Faye tried not to let her emotions show on her face. Jealousy was an ugly word for what she was feeling, but it was accurate.

“Why do you think I sold everything and moved here?” Manny asked. “When she left, there was nothing to distract me from the fact that my life was going nowhere. I looked at the losers all around me, and I knew I needed a new start. When she told me this place was for sale, I decided that it looked like as good a place as any. Business is better here, for sure, and there’s a community college right down the road. Maybe I’m not as smart as Amande, but there’s no reason I couldn’t take some business classes. And maybe some art classes for fun. Who wouldn’t want to paint this?”

He gestured at the sky, the birds, the boats, the watery horizon, everything.

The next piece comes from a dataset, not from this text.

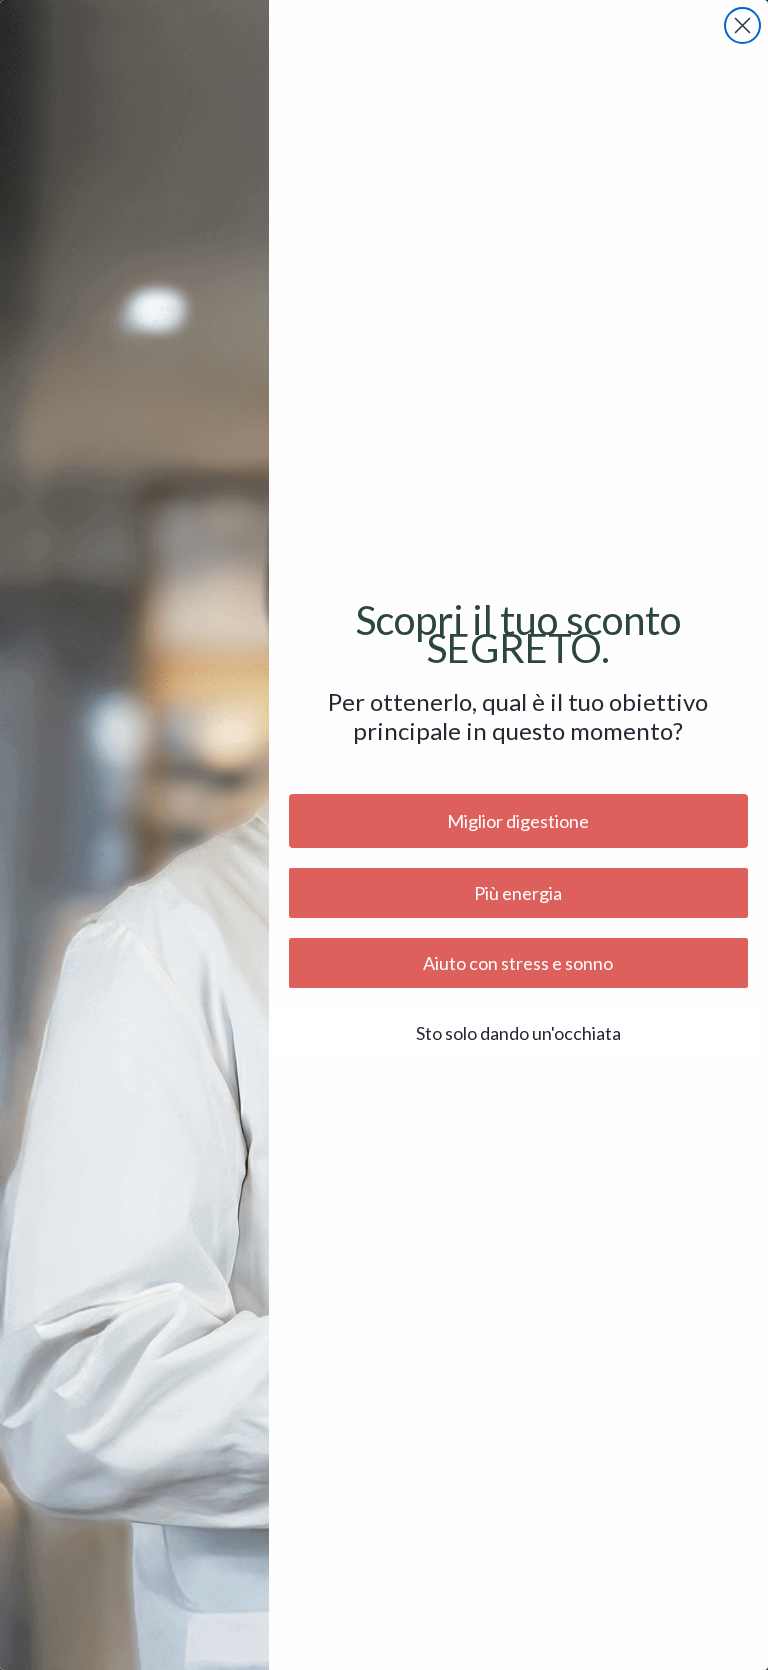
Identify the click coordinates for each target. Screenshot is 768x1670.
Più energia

“This is a place where my life can be different. And, yeah, I picked a place where I could see Amande, because I missed her. That’s all. I just missed her. And I wanted to make sure her new family was making her happy. Is any of that a crime?”

Faye didn’t know how to respond as she stood there holding Manny’s gift of coffee, but Joe did. He looked up from his task, stood up straight, and extended a hand to shake Manny’s. “I hope we’re making her happy. We’re trying.”

Faye found that she actually wanted to believe Manny. She had the coffee in one hand and the other arm was wrapped around the child at her side, but she was struggling to shift things around so that she, too, could shake Manny’s hand. Unfortunately, she didn’t manage it before she looked up and saw Amande, who was standing so close that she must have heard Manny defending himself from an accusation of being inappropriately interested in her. The fact that Faye hadn’t actually made that accusation—at least, not out loud—did not matter a bit.

The expression on Faye’s daughter’s face was a painful mix of mortification and blinding anger. She reached out, snatched Michael off his mother’s hip, and sat him on her own.

As she turned on her heel and stalked away, she spoke to nobody but him. “C’mon, Bubba. Thirsty people are out there waiting for me to bring them some water while you go play with Magda, Mike, and Rachel.” And then they had gone too far away for Faye to see them.